Ali, born Cassius Marcellus Clay Jr., remains the only three-time lineal world heavyweight champion. He won the title in 1964, 1974 and 1978, and retired from boxing permanently in 1981 having won 56 of his 61 fights.
He was crowned by the British Broadcasting Corporation (BBC) as “Sports Personality of the Century.”
Ancestry and Early Life
Muhammad Ali (formerly Cassius Marcellus Clay Jr.) was born on January 17, 1942 in Louisville, Kentucky, to the union of Cassius Marcellus Clay Sr. and Odessa O’Grady Clay.
Clay’s paternal grandparents were John Clay and Sallie Anne Clay. Clay’s sister Eva claimed that Sallie Anne was a native of the African island nation of Madagascar.
Muhammad Ali made his amateur boxing debut in 1954 and won six Kentucky Golden Gloves titles, two national Golden Gloves titles, an Amateur Athletic Union national title, and the Light Heavyweight gold medal in the 1960 Summer Olympics in Rome.
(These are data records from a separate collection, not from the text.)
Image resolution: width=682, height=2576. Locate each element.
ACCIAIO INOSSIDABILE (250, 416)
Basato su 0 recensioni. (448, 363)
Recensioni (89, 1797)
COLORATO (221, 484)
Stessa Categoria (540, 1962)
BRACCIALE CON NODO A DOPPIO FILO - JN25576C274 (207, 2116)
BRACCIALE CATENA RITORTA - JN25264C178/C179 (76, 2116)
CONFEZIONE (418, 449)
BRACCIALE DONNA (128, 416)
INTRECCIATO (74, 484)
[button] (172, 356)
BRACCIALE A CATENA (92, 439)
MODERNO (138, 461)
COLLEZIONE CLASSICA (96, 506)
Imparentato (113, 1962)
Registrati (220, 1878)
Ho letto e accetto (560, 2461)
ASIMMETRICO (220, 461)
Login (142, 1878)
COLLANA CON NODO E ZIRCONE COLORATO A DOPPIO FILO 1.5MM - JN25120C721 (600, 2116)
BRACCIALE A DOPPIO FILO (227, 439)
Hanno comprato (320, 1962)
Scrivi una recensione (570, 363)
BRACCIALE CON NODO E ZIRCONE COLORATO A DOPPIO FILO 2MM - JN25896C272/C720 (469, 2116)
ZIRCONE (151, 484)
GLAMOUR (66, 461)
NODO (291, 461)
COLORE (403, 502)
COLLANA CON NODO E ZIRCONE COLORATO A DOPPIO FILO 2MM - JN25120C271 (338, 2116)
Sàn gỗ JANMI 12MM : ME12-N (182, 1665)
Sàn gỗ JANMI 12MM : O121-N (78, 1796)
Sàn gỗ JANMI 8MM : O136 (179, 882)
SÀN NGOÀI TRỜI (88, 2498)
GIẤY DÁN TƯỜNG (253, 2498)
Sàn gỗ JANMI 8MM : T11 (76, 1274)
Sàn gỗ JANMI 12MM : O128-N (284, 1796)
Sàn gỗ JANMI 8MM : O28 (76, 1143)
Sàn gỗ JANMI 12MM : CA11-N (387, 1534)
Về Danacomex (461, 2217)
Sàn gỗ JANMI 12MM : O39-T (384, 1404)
His amateur record was 100 wins with five losses.
Ali converted to Islam, ditching what he called his “slave name” and becoming Cassius X, which was later changed to Muhammad Ali.
The funeral will take place in Ali’s hometown of Louisville, Kentucky, this Friday. Former US President Bill Clinton will deliver the eulogy.
Comedian Billy Crystal and sports journalist Bryant Gumbel are also expected to speak at the funeral.
There will be a private family service on Thursday ahead of the state funeral.
Friday’s events will begin with another private prayer service for family members at a Louisville funeral home.
Ali’s body will then be taken in procession through the main streets of Louisville, including an avenue that bears his name and on Broadway, where a procession was held in 1960 to celebrate his Olympic gold medal.
The main service will be at 14:00 local time (18:00 GMT) at the KFC Yum Center, which seats more than 20,000 people.